Monica Lewinsky has a standing offer of $1 million from the Las Vegas Erotic Heritage Museum for the blue dress she infamously wore during her long ago sexual encounter with then President Bill Clinton.

The New York Daily News reports the 41-year-old Lewinsky has yet to publicly comment on the offer, a four-fold increase over the $250,000 museum executives originally extended to her in May of 2014.

As a White House intern for over a year beginning in 1995, Lewinsky and the president engaged in what he later admitted was an "inappropriate relationship" leading to his impeachment.

Back in February, Heritage executive director Victoria Hartmann penned a letter to Lewinsky expressing, "She wants to make the blue dress a part of an exhibit examining the private relationships of people in power, gender dynamics (and) politics."
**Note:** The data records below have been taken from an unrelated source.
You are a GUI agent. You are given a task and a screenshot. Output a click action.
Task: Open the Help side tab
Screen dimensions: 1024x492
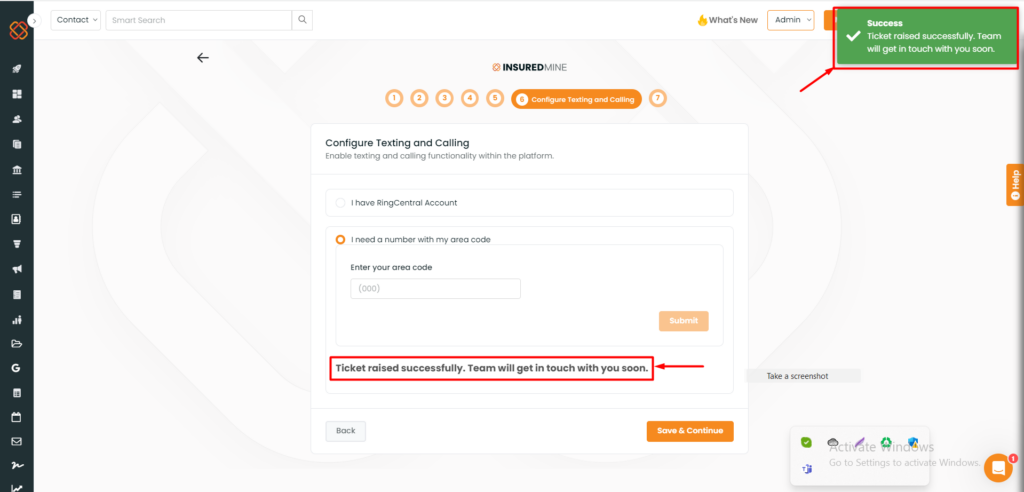(x=1015, y=184)
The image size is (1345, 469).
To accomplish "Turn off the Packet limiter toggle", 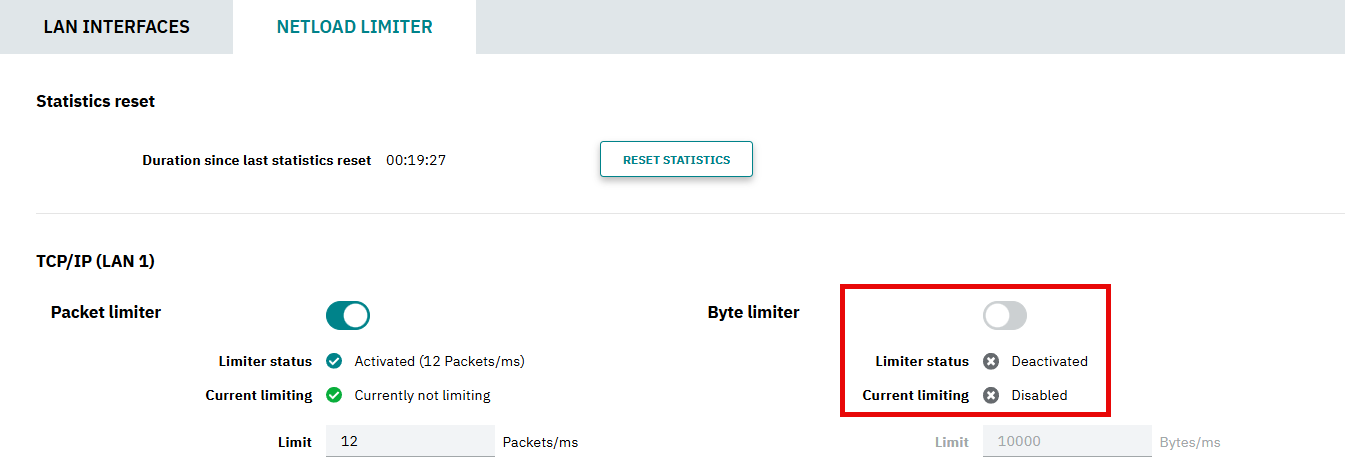I will (348, 316).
The ongoing exhibit also features items of an "intimate nature" purported to belong to Gennifer Flowers, an actress who also claims to have once engaged in an affair with Clinton.

The offer to Lewinsky came less than a month after she wrote a soul-searching essay for Vanity Fair about her time and experiences related to her stint in the Oval Office.

In the essay, she openly reflected on her struggles to find employment in the communications field after her name became synonymous with the tabloid-fueled scandal that was.

"It's time to burn the beret and bury the blue dress," she wrote. She later added, "I was never 'quite right' for the position."

Whether that's true or not, Hartmann clearly feels Lewinsky's experiences hold great significance. In her letter to the one-time TV personality she opined of her potential involvement in the exhibit, "It will serve to bring awareness to the complexities of sexual relationships and how they are perceived by Americans, especially when it involves those we put our trust in as leaders."